◆ Given data:
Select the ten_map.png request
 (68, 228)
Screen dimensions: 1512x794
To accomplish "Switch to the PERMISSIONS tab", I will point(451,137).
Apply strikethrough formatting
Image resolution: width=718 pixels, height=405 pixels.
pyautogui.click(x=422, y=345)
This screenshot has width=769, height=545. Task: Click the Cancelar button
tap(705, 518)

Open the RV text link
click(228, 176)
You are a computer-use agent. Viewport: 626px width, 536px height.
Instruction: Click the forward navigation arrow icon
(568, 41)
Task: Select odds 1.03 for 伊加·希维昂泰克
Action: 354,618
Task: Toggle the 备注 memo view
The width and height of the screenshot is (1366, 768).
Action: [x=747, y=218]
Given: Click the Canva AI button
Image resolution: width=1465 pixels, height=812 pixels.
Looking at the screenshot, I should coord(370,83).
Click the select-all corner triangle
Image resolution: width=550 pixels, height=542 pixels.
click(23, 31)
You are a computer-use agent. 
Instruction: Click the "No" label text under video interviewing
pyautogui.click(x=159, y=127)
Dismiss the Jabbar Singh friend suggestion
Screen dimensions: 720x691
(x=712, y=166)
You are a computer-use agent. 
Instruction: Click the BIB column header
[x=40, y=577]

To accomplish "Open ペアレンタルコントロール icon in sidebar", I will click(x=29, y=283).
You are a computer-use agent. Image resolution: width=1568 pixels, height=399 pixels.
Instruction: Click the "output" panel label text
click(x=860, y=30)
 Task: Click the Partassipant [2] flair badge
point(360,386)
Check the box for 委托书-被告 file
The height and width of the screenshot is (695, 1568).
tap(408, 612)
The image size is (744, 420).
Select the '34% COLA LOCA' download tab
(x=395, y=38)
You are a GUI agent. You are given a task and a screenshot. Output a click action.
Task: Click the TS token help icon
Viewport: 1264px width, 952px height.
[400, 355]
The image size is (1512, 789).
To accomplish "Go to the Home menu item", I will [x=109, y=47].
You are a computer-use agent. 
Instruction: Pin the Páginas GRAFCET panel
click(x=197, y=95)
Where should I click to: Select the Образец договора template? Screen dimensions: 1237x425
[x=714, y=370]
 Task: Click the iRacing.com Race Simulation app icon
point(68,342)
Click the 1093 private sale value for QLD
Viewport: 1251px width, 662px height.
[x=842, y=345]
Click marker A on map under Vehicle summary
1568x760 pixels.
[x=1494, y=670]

◆ Exercise instructions: Copying word for word, give each line of the data above from the first one through the line containing "Screen dimensions: 1512x794", and nothing else.

◆ Expected answer:
Select the ten_map.png request
 (68, 228)
Screen dimensions: 1512x794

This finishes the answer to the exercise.